La Nocerina completa un importante innesto in difesa con l’arrivo di Salvatore Tazza, centrale classe 1998, reduce da una stagione in Serie D con il Matera. Il difensore partenopeo porta con sé una solida esperienza maturata tra Lega Pro e Serie D, dove ha superato quota 250 presenze con numerose maglie importanti.
Un passato ricco di tappe
Originario di Napoli, Tazza ha mosso i primi passi nei vivai di Benevento e Bologna prima di approdare al calcio professionistico.
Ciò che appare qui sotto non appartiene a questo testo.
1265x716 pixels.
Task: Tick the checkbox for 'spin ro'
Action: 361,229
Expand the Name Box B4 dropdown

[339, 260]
Ha vestito le casacche di Reggina, Paganese, Arzignano Valchiampo, Cavese e Bisceglie nei campionati di Lega Pro. Successivamente, ha giocato in Serie D con Altamura, Vibonese, Gelbison e Palmese, sempre con rendimento costante e abilità dimostrate soprattutto in difesa. Con il Matera, Tazza ha totalizzato 19 presenze nell’ultima stagione di Serie D, contribuendo stabilmente alle prestazioni difensive del club lucano. Pur essendo terzino destro di formazione, ha dimostrato duttilità, potendo adattarsi anche come difensore centrale e, all’occorrenza, sulla fascia, con il dinamismo che lo contraddistingue.
Cosa cambia per la Nocerina
L’arrivo di Tazza rappresenta un rinforzo importante per la retroguardia rossonera. La società mira a costruire una squadra competitiva fin da subito, capace di ben figurare nel campionato di Serie D. Tazza non è solo un elemento di esperienza: la sua età (classe 1998) lascia margini di crescita, ed è atteso che possa dare solidità nella difesa, fornendo anche alternative tattiche al tecnico Salvatore Campilongo. In particolare, la sua capacità di occupare più ruoli difensivi permetterà alla Nocerina di essere più flessibile nei moduli e nelle situazioni di emergenza (squalifiche, infortuni). Sarà interessante capire se Tazza diventerà titolare fin da subito o verrà impiegato progressivamente, integrandosi nel gruppo.